Task details: Report only the number of lines below in which the string "will" appears.

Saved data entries

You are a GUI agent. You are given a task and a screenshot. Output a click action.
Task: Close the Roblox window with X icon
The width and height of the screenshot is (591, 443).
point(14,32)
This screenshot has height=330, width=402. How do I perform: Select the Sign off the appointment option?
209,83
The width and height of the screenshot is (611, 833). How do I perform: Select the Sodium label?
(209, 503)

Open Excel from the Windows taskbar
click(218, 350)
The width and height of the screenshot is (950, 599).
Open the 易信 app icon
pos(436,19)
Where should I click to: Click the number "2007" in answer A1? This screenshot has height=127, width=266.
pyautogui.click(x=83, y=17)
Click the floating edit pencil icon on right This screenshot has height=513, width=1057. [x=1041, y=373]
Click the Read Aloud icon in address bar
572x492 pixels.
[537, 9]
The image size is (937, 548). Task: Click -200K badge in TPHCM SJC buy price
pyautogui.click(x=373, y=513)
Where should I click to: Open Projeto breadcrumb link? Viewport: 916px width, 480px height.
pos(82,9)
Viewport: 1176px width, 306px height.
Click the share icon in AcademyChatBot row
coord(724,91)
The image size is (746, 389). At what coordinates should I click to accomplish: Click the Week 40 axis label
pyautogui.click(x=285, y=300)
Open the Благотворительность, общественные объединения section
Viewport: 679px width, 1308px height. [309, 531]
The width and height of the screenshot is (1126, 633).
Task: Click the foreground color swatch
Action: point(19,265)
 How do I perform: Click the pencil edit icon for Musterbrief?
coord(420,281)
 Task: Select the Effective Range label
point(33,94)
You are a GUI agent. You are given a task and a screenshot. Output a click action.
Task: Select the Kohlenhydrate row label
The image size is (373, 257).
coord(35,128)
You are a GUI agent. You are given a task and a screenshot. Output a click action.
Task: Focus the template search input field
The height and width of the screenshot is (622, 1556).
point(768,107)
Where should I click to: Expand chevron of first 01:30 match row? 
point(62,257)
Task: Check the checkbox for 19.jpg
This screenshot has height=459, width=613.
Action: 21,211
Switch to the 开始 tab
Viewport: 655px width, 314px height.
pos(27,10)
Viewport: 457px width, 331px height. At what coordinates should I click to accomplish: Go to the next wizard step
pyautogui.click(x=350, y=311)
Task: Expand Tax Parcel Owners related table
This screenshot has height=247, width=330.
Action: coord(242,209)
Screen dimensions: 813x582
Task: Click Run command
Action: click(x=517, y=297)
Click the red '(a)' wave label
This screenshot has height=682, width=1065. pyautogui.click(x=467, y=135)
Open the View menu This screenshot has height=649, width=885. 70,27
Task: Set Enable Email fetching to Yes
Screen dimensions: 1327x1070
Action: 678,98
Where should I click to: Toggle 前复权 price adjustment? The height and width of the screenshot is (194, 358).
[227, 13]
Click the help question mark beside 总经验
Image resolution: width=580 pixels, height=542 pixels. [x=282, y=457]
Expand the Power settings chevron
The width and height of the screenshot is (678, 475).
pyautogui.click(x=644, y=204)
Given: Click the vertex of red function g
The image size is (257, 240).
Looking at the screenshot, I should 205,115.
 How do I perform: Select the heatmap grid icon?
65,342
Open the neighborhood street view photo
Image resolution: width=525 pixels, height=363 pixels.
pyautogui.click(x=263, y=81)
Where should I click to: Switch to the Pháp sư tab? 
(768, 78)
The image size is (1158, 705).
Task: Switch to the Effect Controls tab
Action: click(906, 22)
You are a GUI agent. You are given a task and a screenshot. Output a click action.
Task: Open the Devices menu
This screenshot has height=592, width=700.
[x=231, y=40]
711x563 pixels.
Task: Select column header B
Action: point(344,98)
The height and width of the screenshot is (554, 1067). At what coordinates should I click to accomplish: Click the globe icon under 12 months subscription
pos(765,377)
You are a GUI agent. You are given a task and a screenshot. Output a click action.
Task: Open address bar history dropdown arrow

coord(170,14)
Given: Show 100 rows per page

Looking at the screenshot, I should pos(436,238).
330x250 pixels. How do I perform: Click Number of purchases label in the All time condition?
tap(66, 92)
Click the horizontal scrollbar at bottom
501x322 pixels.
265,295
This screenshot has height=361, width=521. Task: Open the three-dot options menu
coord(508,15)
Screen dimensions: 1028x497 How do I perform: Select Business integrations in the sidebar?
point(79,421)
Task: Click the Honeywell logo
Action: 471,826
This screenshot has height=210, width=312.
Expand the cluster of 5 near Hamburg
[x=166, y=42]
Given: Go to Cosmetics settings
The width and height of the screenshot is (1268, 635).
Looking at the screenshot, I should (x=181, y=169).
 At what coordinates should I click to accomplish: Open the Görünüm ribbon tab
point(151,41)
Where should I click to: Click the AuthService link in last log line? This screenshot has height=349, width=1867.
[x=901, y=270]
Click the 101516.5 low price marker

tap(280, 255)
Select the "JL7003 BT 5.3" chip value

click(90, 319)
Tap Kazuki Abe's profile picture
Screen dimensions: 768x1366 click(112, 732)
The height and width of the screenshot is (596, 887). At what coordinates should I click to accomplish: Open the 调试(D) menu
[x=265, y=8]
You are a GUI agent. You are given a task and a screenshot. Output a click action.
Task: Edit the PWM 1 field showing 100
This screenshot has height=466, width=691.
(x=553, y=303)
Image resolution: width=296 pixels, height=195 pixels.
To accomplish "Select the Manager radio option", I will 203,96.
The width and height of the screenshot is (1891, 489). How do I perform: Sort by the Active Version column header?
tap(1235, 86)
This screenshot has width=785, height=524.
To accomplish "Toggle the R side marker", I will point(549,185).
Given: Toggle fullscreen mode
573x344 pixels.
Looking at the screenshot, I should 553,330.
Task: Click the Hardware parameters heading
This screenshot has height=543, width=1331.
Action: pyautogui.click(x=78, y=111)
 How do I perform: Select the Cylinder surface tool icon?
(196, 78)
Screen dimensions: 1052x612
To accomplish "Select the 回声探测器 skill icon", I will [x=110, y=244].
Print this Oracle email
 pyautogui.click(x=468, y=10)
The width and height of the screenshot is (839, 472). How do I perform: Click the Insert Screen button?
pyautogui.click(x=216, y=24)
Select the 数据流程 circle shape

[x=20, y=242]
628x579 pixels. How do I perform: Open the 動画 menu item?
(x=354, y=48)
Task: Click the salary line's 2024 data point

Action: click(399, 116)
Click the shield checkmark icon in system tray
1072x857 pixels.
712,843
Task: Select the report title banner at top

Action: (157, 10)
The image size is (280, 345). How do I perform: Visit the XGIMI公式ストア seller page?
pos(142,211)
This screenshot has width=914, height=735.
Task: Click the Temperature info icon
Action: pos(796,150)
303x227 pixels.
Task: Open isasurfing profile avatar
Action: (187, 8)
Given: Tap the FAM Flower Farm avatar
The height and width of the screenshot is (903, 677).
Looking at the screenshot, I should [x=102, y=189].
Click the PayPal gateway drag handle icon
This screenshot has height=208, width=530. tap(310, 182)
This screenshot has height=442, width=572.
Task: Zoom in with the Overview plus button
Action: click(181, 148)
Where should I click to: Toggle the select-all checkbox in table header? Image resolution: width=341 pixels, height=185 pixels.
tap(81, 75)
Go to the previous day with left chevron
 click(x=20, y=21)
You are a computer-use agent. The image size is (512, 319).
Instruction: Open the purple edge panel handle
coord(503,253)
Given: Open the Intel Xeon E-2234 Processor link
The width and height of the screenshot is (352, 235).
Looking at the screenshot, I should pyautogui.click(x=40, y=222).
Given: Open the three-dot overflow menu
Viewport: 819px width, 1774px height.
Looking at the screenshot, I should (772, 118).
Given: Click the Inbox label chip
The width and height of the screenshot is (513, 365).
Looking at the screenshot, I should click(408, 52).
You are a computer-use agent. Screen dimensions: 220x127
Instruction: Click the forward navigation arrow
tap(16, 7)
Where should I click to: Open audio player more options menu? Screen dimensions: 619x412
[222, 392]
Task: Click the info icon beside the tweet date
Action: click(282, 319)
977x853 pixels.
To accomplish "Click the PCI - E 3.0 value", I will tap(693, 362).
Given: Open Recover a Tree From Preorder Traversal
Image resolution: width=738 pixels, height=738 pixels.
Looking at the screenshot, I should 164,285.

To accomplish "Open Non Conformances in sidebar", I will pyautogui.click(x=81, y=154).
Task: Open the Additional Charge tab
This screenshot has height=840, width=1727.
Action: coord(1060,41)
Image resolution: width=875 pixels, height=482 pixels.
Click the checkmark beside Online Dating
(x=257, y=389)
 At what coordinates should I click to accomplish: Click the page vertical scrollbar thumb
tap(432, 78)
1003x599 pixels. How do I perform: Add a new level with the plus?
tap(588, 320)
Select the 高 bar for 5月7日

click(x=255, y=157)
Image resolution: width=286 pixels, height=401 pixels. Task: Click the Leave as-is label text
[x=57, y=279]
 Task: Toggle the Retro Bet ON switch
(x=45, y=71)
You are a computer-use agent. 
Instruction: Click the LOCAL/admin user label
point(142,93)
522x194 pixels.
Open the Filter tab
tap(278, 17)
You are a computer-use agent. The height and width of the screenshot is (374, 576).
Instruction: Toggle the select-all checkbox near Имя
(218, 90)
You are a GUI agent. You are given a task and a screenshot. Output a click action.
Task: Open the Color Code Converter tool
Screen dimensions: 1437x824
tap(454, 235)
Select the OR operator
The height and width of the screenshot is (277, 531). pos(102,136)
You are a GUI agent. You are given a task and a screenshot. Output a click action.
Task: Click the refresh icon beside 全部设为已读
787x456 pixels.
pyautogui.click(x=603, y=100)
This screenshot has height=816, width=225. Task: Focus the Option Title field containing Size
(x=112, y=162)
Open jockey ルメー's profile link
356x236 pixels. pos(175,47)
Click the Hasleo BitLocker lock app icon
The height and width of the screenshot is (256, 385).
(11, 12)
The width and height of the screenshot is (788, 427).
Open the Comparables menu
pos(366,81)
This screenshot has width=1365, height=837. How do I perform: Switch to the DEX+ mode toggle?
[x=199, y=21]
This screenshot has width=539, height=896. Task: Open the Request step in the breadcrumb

Response: 5